* SUPPLIED PASSAGE *

Whoever did I thank for increasing my Brooklyn trivia bank. According to my Brooklyn Calender Girls Calender, "Coney Island which comes from the Dutch word for rabbits, was named for its high population of rabbits." Am I always the last to know?

The calendars are kind of soggy and stuck together at this point, they've been there at least since last week. But if you didn't get a calendar as a delightful holiday gift and you find yourself near Key Food, there might still be a dry one at the bottom of the pile. Something tells me this is a calender few want to claim. But don't these girls deserve a decent recycling, at least?

Saturday, January 26, 2008

A Typographer Walks in Brooklyn

A lot of footwork went into Paul Shaw's article for AIGA, Lettering Grows in Brooklyn, published on Wednesday. It was with shivers of excitement that I took the virtual tour of the borough with Mr. Shaw, learning typographical references like versal, uncial, and batarde, feeling insecure about my monumental ignorance, but bolstered by the occasional typo. The article discusses 5 or 6 examples of lettering found in a wide smattering of Brooklyn neighborhoods including East Williamsburg, Bushwick, Greenpoint, Clinton Hill, Fort Greene, Downtown Brooklyn, Brooklyn Heights, Brighton Beach, Coney Island, Bensonhurst, Bath Beach, Bay Ridge, Dyker Heights and Sunset Park. (Next time drop by Windsor Terrace and tell us your thoughts about the George's Haircutting sign, oh please.)

It is not a surprise that someone would be driven to write an article which savors the craftmanship that formerly went into lettering as the newer examples are so lifeless. Paul Shaw notes that "websites devoted to ghost signs seem to be a growth industry," later expanding on that topic when he writes "Ghost signs are not only reminders of past products and services but they are examples of sign painting, a once-thriving profession that is now under assault. For the past thirty years the design and fabrication of signs has been increasing computerized." That is one valid soap box.

I found this article by way of craig's list; I noticed that someone living around the corner from me on 17th Street had a queen sized platform bed for sale. They turned out to graphic designers and writers who run an enterprise called Under Consideration, which offers several design blogs - Speak Up, Quipsology, (which linked to Shaw's article), Brand New and The Encyclopedia of Design. So the platform bed came with 3 drawers and 4 blogs. I love those craig's list extras!

Akash, a Kid for a Better Future

One day last year my daughter was in Prospect Park when this young boy of about 9 approached her, asking if she wanted to participate in a walkathon benefiting his organization, Kids For a Better Future, which strives to find ways to improve the quality of life for children around the world through various projects. Last year KFABF helped raise money to build a school for girls in Herat, Afghanistan.

How often do you meet kids like that? How often do strangers even talk to each other? I hear about the youth rock movement in Park Slope, the Tiny Masters of the Universe for instance. It is great to hear about children emboldened by the power of Rock. It is also so great to hear about the mission of this child, empowered by the idea that he can help people. That rocks too.

It seems Akash is still rocking. I just read this email:

Dear Friends and Supporters of Kids for a Better Future:

I had my tenth birthday on December 21st, and like last year I am gave up birthday gifts, and instead asked for donations to Kids for a Better Future. I'm writing because I hope you'll consider making a donation to Kids for a Better Future for my birthday.

Part of a data file:
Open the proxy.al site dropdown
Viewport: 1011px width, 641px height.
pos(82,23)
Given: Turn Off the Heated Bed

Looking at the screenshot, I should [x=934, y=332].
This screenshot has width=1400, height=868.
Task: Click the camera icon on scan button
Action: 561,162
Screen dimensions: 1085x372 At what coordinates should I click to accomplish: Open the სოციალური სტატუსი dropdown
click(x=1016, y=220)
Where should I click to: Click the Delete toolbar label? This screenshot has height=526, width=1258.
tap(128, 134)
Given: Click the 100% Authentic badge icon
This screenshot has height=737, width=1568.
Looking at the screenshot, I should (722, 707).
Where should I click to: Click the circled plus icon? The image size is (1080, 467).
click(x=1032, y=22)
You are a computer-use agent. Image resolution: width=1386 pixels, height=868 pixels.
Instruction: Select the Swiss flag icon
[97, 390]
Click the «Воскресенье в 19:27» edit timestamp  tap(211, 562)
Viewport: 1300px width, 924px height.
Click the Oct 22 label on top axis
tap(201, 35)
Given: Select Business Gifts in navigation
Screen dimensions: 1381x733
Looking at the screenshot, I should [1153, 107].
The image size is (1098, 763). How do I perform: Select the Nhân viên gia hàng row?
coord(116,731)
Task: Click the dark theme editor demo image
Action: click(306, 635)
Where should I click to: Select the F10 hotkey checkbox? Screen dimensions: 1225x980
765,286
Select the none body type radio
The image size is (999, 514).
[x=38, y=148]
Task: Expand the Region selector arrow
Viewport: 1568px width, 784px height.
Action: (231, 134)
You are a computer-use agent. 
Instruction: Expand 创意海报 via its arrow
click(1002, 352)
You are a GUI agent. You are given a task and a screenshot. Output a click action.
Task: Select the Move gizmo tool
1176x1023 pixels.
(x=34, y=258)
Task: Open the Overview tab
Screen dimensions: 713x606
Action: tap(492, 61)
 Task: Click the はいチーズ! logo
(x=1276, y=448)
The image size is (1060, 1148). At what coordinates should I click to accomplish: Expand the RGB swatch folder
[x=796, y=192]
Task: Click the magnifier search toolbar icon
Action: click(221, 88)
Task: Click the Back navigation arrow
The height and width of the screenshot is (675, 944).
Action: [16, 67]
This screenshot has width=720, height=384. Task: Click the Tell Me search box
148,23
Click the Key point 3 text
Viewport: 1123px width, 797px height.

* TASK LIST *
1. In the Brooklyn blog posts, why does the writer say the platform bed came with 3 drawers and 4 blogs? Answer in one to three sentences.
2. Go on with the Brooklyn blog posts, picking up after the last sentence of Akash's email.

* RESPONSES TO THE EXERCISE *
1. The sellers of the bed, who lived around the corner on 17th Street, turned out to be graphic designers and writers who run Under Consideration. That enterprise offers several design blogs: Speak Up, Quipsology, Brand New, and The Encyclopedia of Design.

2.
This year money raised will support an organization working for children's rights in the Congos. The organization that we have chosen is called Ajedi-Ka. Their website is We want to support Ajedi-Ka because it works with children, and it seems very promising. It mostly works with child soldiers of both sexes, trying get them not to join the army, and trying to get them to leave the army, and go to school. Fifty percent of children in Congo do not go to school, and $100 dollars is what it costs to send one child to school for a one year. Ajedi-Ka works with former girl soldiers and other women victims of violence. We have learnt that sexual violence has been a huge problem during and after the terrible war in the region. Children that were born out of rape ar called by the Congolese "Children of the Enemy", and those children are outcasts of society. That term "Children of the Enemy" upsets me greatly, and I will never use this term except to say how awful it is. We will ask Ajedi-Ka to spend any money we raise on the rights of the Congolese girls and children who were born of rape during and after the war.

Now there's a Care Bear that is truly on fire, and what a big flame for such a young body. In case you'd like to give Akash Mehta a present for his birthday, there's a paypal link on the website

Friday, January 25, 2008

Squirrels Fighting for their Lives in Prospect Park

I recently ran into a man walking away from Prospect Park with a beautiful camera lobbing against his chest, it's lens weighing as much as quart of milk I'm sure. I suspected he had been taking pictures of birds in the park, a fact which he happily admitted to. He turned out to be Michael Castellano, and to my delight he's been kind enough to let me display his gorgeous images here and post his observations about the hunting behaviors of hawks and the defensive maneuvers of squirrels. Those are his images above, and below please find his comments.

"I've observed squirrel behavior many times when threatened by hawks. Like prarie dogs and meerkats, they have a special alert when a hawk is in the area. They growl out a low pitched warning sound and take defensive positions in the trees, usually on a lower branch with their tails against the main tree trunk, face and claws forward to face any attacking hawk. (See top image) When actually attacked, it's usually when the hawk succeeds in panicking the squirrel into running, with the hawk attacking from behind. Hawks will also attempt to knock squirrels out of trees where they may fall to their deaths.

One day last year I was feeding a couple of squirrels not far from the same location in the picture I sent you of the hawk with its kill. As I looked through the lens I saw both squirrels suddenly fleeing towards a tree. An instant later a big red tail literally flew over my shoulder and just missed catching one! Unfortunately I didn't even get a shot off of the near miss, although I did get one of the hawk, which landed in the same tree the squirrels climbed. But she gave up quickly and flew off.

BTW, I'm actually better known for my squirrel photos!" Here's the link for more squirrel and hawk action.

By the way Michael grew up on 17th Street, and left these comments regarding the 17th Street Ghost post.

"I read your blog on the 17th Street haunting. I'm Italian and grew up on 17th Street and the "ghost" you describe reminded me of my own father, who was always building and planting things. We actually had fig trees in the yard. He would wrap them in burlap and linoleum in the Winter to prevent freezing.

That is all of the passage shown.